**Page excerpt:**
::::
Butter by Randi Johansen, Pastry Sous Chef
I love butter. One of my friends (can she even be called that anymore?) just confessed that she prefers margarine to butter. I refuse to accept this. I keep telling myself that I heard her incorrectly, because I can’t even fathom a world in which butter takes a back seat to margarine. Margarine is a butter substitute, and we all know how we feel about substitutes. You don’t even show up to class when there’s a substitute. Substitutes get spitballs thrown at them.
I mean, do I have to make a list? Honey butter, herb butter, butter pecan, butter rum, butterscotch, buttercream, butter cookies. “Hey kids! Who wants a margarine cookie?” Answer: Nobody. Because that’s disgusting.
Other substances wish they were butter. Cocoa butter. Shea butter. Peanut butter. Butterball turkeys. Butternut squash. Butter lettuce. Butter beans. Those last few really get me hot under the collar. Freakin’ vegetables.
::::
**Data:**
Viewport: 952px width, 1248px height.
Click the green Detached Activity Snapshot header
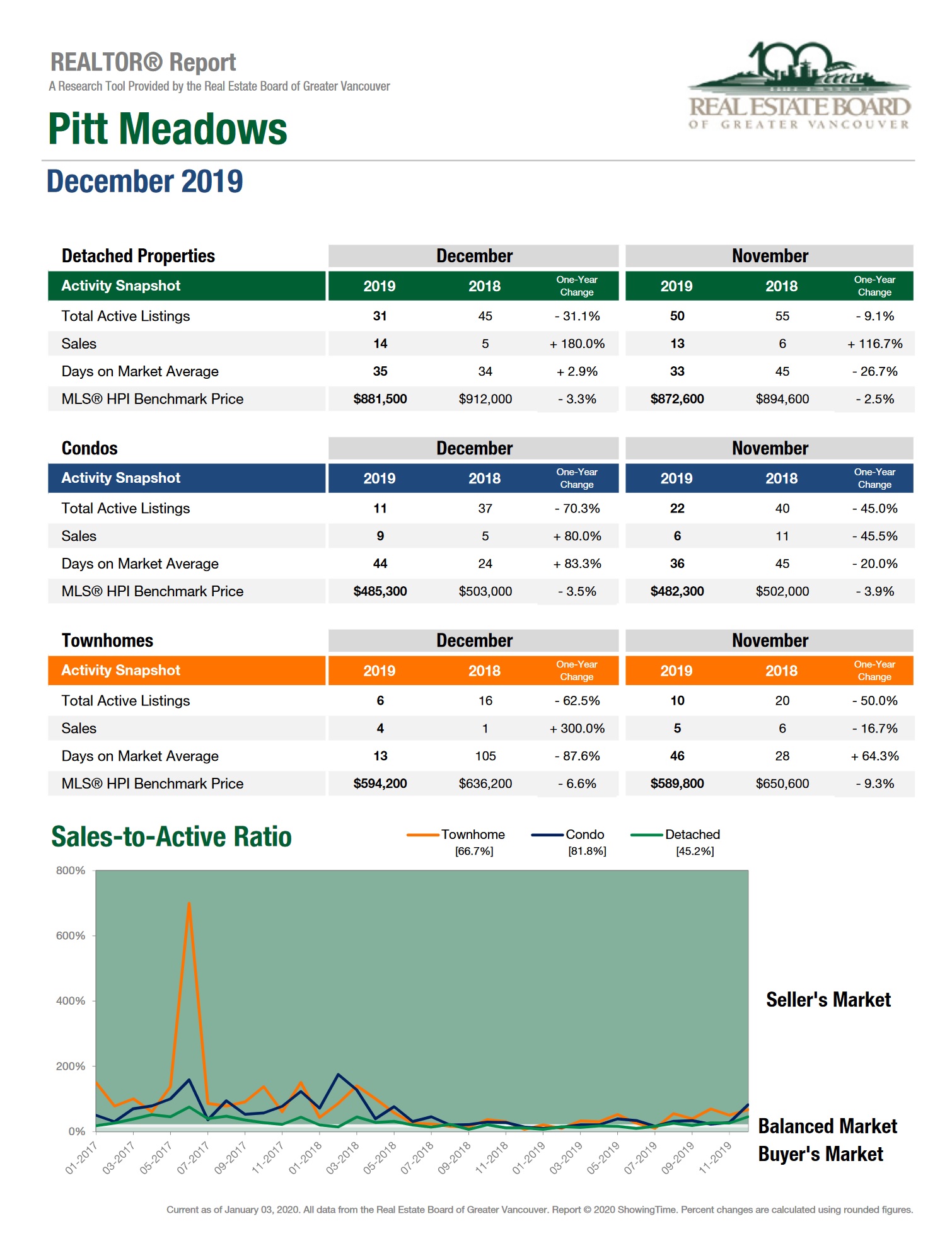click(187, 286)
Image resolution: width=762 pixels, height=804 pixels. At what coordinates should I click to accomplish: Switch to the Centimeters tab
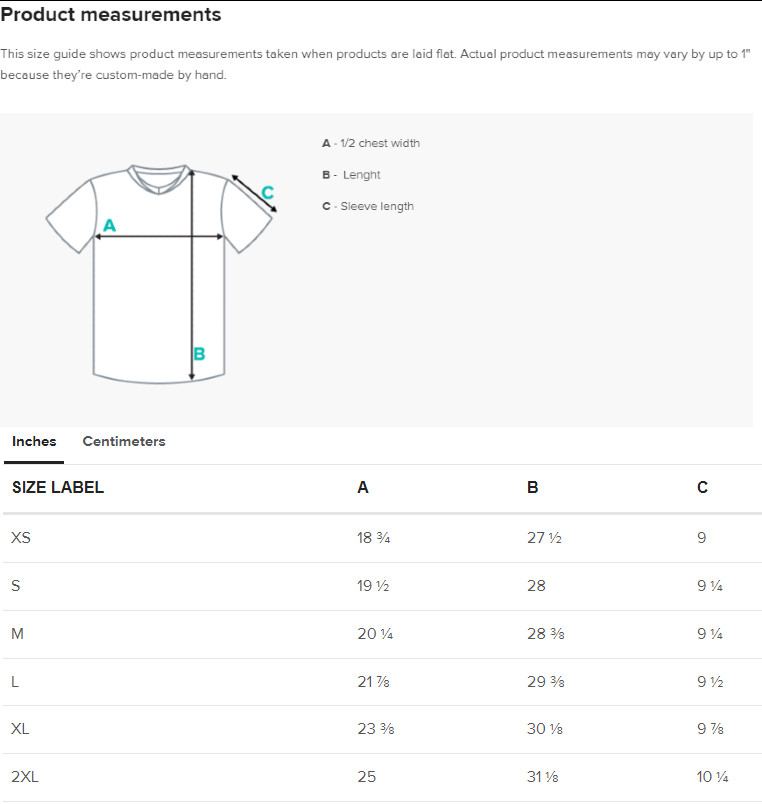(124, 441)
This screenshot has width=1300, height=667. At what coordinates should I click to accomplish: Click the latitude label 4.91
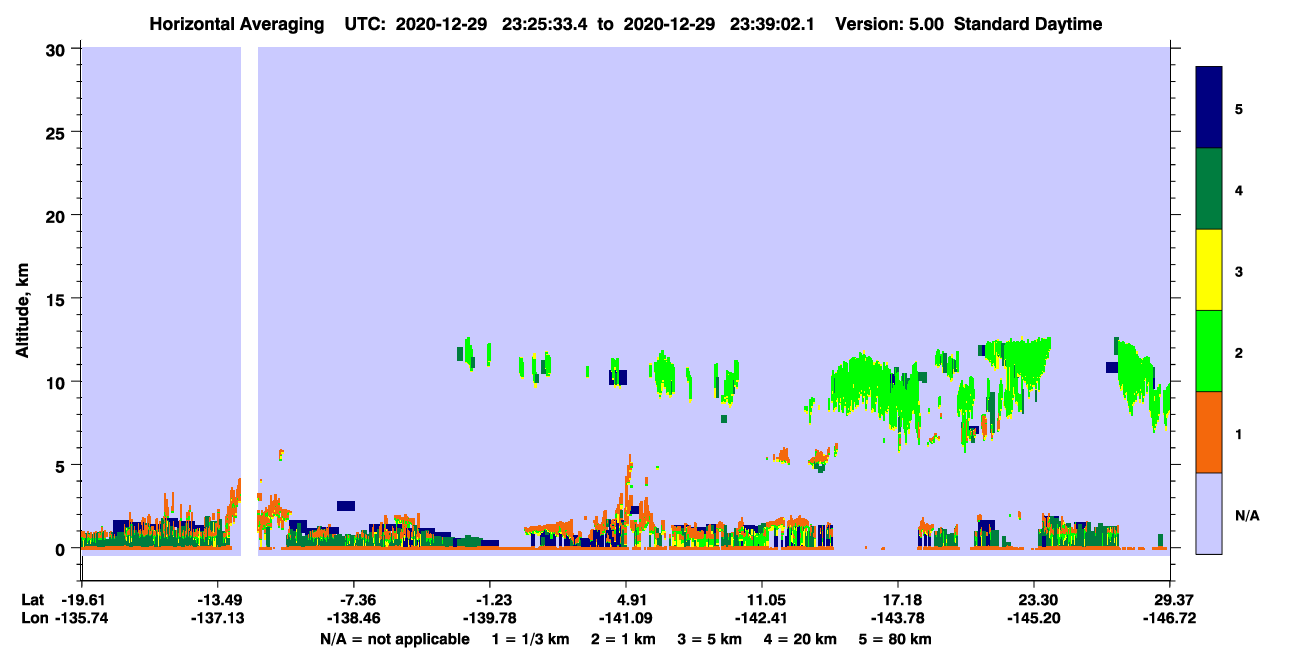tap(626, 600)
::::
**Brief 1:**
In the piece about butter, what did the author's friend confess to preferring?
**Brief 2:**
Continue the piece about butter from its final line, matching its voice.

**Output 1:**
She confessed that she prefers margarine to butter.

**Output 2:**
And butter is so cool, it’s even got its own knife. What other spread can say that?
So bring it on! Bring on the 7 grams of saturated fat per serving! Bring on those clogged arteries! I just know I’m going to be in a hospital bed one day, lying next to Paula Deen, both of us waiting for a heart transplant. And you know what? I’m going to give her my place in line so that she can continue her life’s work of raising butter awareness across the land. God speed, Paula.